#### WORK TASK:
Within the listing below, please copy exactly the lines between the line holding "Take a look" and the line holding "Do not sell or share my personal information", inclusive.

INPUT RECORDS START

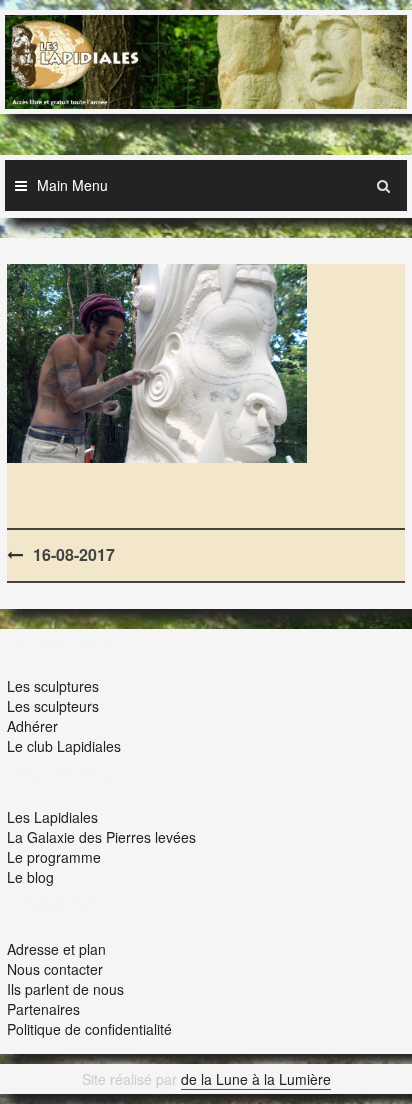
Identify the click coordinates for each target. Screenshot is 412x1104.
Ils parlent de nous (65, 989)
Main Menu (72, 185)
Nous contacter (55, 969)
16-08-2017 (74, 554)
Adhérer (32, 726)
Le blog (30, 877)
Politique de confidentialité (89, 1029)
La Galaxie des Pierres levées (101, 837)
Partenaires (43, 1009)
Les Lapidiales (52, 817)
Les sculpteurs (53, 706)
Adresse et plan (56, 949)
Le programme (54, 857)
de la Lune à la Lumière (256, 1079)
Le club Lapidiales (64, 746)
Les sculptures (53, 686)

INPUT RECORDS END
INPUT RECORDS START

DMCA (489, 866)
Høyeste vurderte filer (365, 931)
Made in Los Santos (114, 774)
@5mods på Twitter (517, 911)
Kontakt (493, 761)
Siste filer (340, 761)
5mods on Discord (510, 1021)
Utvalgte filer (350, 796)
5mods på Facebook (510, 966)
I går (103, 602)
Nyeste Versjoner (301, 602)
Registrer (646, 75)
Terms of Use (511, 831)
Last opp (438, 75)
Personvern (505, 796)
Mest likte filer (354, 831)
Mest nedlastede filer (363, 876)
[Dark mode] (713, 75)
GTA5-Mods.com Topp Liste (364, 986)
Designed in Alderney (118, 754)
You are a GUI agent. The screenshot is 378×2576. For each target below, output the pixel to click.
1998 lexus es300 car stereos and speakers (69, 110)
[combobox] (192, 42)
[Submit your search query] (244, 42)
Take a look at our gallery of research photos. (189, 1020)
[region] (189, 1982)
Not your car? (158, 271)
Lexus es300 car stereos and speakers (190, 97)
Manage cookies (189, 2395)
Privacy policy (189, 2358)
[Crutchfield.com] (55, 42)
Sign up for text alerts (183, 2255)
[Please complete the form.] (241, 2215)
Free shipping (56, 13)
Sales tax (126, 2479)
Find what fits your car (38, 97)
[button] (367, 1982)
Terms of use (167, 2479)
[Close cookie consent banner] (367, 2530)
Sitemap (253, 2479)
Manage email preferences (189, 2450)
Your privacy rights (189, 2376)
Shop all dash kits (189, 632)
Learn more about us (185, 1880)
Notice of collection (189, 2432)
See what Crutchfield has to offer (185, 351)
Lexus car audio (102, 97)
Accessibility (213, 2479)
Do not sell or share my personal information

INPUT RECORDS END
INPUT RECORDS START

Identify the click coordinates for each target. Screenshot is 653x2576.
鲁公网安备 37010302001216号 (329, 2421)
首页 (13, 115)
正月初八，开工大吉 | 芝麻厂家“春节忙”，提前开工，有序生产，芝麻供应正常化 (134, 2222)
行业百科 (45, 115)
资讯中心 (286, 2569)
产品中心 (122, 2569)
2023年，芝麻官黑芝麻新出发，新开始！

INPUT RECORDS END

#### TASK SOLUTION:
Take a look at our gallery of research photos. (189, 1020)
[region] (189, 1982)
Not your car? (158, 271)
Lexus es300 car stereos and speakers (190, 97)
Manage cookies (189, 2395)
Privacy policy (189, 2358)
[Crutchfield.com] (55, 42)
Sign up for text alerts (183, 2255)
[Please complete the form.] (241, 2215)
Free shipping (56, 13)
Sales tax (126, 2479)
Find what fits your car (38, 97)
[button] (367, 1982)
Terms of use (167, 2479)
[Close cookie consent banner] (367, 2530)
Sitemap (253, 2479)
Manage email preferences (189, 2450)
Your privacy rights (189, 2376)
Shop all dash kits (189, 632)
Learn more about us (185, 1880)
Notice of collection (189, 2432)
See what Crutchfield has to offer (185, 351)
Lexus car audio (102, 97)
Accessibility (213, 2479)
Do not sell or share my personal information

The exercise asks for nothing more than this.